= REQUESTS =
1: Rewrite the mortgage forum post from "According to a" down to "repaying the mortgage.", changing "ETFs" to "index funds".
2: Write what comes next in the forum post about paying down the mortgage, picking up after its final sentence.

= SOURCE TEXT =
▬▬▬▬▬▬▬▬▬▬
This is something I have looked at. If I paid off 60k now coupled with increasing monthly repayments by 500 I would only pay ~1600 in interest. I could live with this as it would also leave me with more of a buffer to future downturns as gnf_ireland has suggested. But also, as you alluded to, I am planning some house upgrades in the near future and do not want to have to dip down near my "rainy day fund".



gnf_ireland said:


> Correct - and obviously pointing out it is also 26k after tax as well - so you probably have to earn 50k to pay it !
> 
> 
> If you can get by on 22k a year, having 111k on deposit while paying 3.7% on the mortgage is definitely not good financial sense. This roughly 5 years expenses sitting on deposit
> ...



I have been maxing out the pension since 2016. Basically I worry a bit too much but mainly its due to a lack of knowledge. The more forums/ articles I read the more overwhelmed I feel and hence the lack of action and so much on deposit. I have reached a point where I need to take some action but am reluctant to commit to repaying the whole lot at once and would prefer the strategy above.
According to a lot sites (for what their worth) my risk profile is bang in the middle . I have looked into purchasing ETFs but when reading about the tax in this country I backed away. I also looked at purchasing funds through Standard Life and Friends First. The market seems to be at a peak now and coupled with the looming Brexit debacle I would be a wee bit reluctant to commit too much until these pan out a bit more + the fees seem a bit high as stated in other threads? And as said by all I would need to be making > 7% a year to be worth it when stacked against repaying the mortgage.
▬▬▬▬▬▬▬▬▬▬
= RECORDED DATA =
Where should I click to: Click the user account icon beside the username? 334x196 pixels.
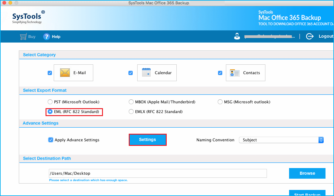pyautogui.click(x=237, y=36)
▬▬▬▬▬▬▬▬▬▬
= ANSWERS FOR THIS EXERCISE =
1:
According to a lot sites (for what their worth) my risk profile is bang in the middle . I have looked into purchasing index funds but when reading about the tax in this country I backed away. I also looked at purchasing funds through Standard Life and Friends First. The market seems to be at a peak now and coupled with the looming Brexit debacle I would be a wee bit reluctant to commit too much until these pan out a bit more + the fees seem a bit high as stated in other threads? And as said by all I would need to be making > 7% a year to be worth it when stacked against repaying the mortgage.

2:
Thanks, James.


----------



## gnf_ireland (22 Oct 2018)

Jamesc007 said:


> I have looked into purchasing ETFs but when reading about the tax in this country I backed away. I also looked at purchasing funds through Standard Life and Friends First.


Exit tax in this country is 41%, and there is no offset for losses made again profits gained. It is an horrendous tax treatment for ETF's in my personal view, as I personally feel low cost ETF's are a much better investment for retail investors than individual shares - especially passive ones which track indices.
I really feel that for people like you (and I), the concept of an ISA is badly missing from this country, whereby a certain amount can be invested each year (after tax) and grow tax free - to encourage people to have a cushion to fall back on in times of economic uncertainty. Even if it was just 250-300 euro a month [3000-3600 a year] it would be something to work with, rather than always look at ~40% tax on any investment made.
For this exact reason, I took the decision 2 years ago to liquidate all my ETF's and effectively paid off my mortgage. I was simply tired of taking all the risk on them and they paying the government 40% for the privilege !



Jamesc007 said:


> And as said by all I would need to be making > 7% a year to be worth it when stacked against repaying the mortgage.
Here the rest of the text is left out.